- **TASK DESCRIPTION**
Copy the listing below from the line containing "Task: Select the Eyedropper tool" through the line containing "Action: (18, 173)", inclusive, and leave out the pictures.

- **MATERIAL FOR THIS TASK**
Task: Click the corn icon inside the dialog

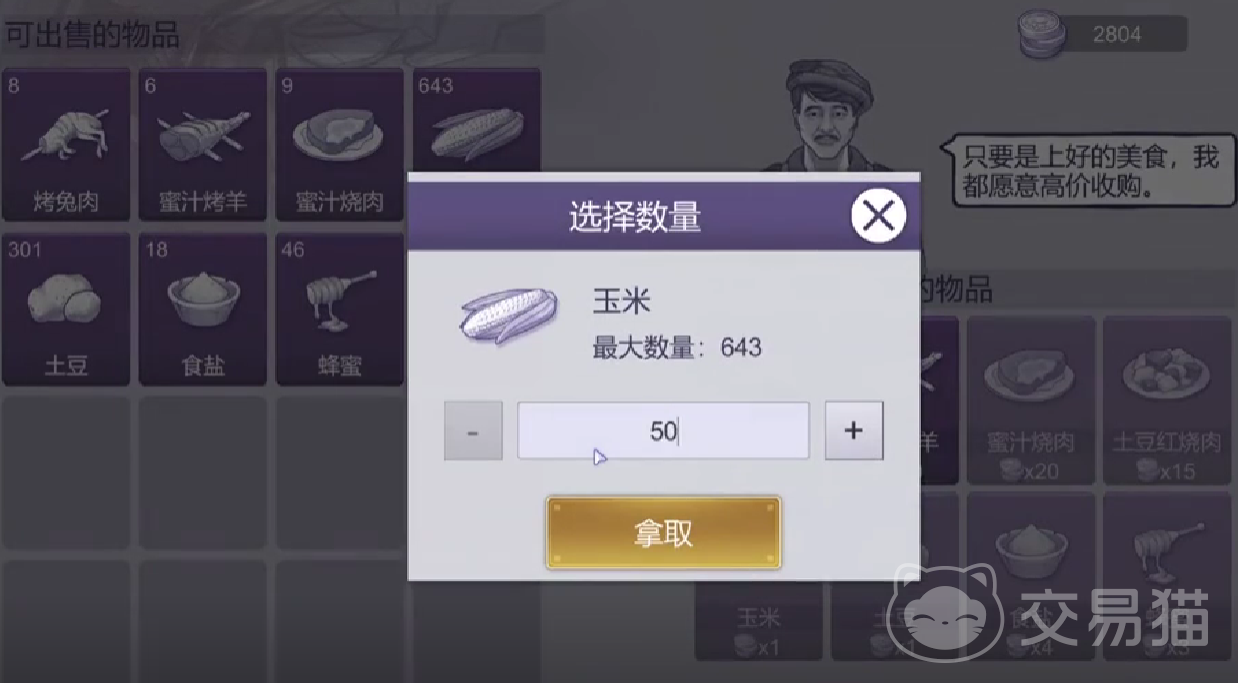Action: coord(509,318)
==
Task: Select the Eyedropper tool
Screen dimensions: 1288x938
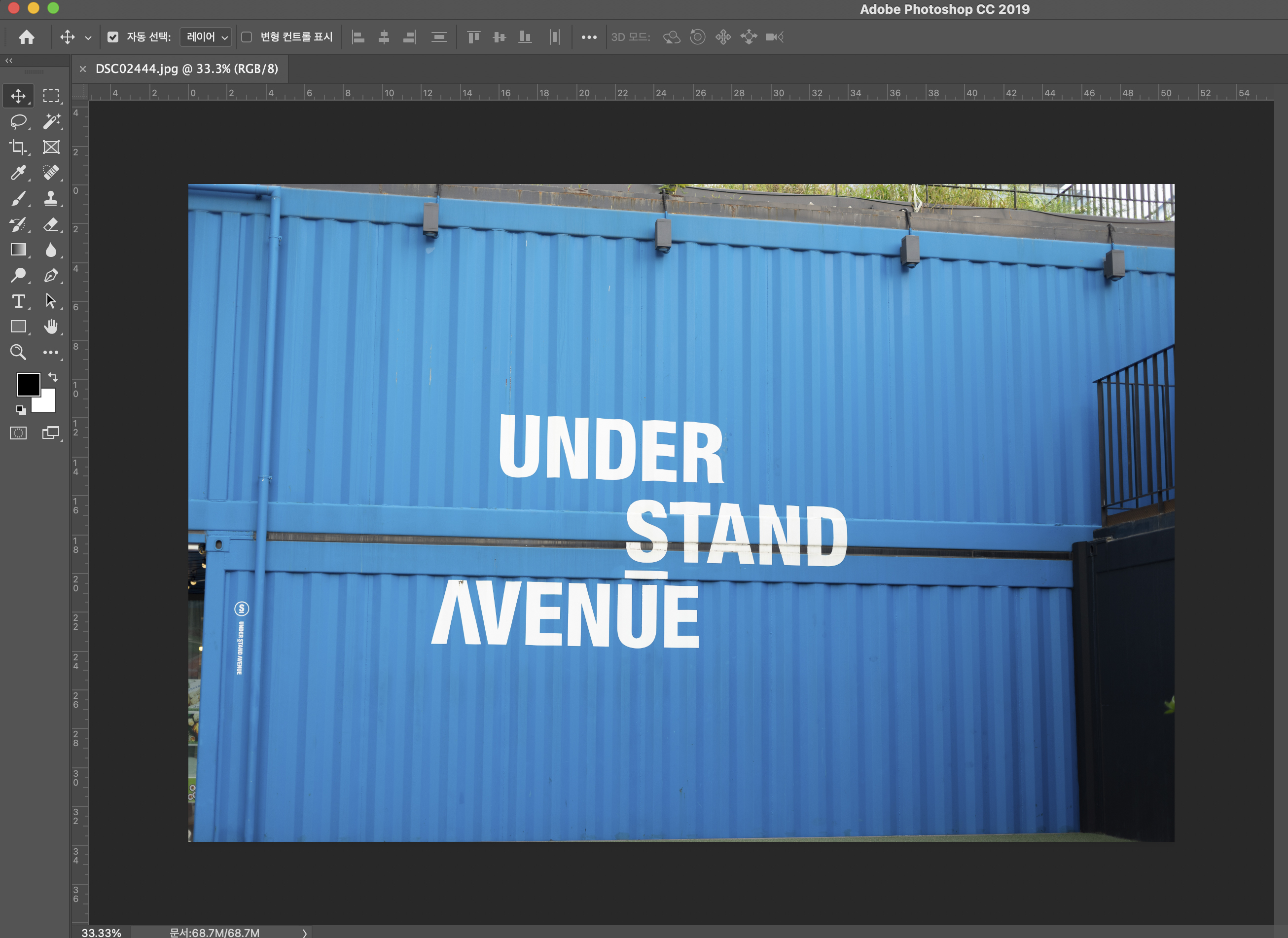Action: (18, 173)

- **SOLUTION TO THE PROBLEM**
Task: Select the Eyedropper tool
Screen dimensions: 1288x938
Action: (18, 173)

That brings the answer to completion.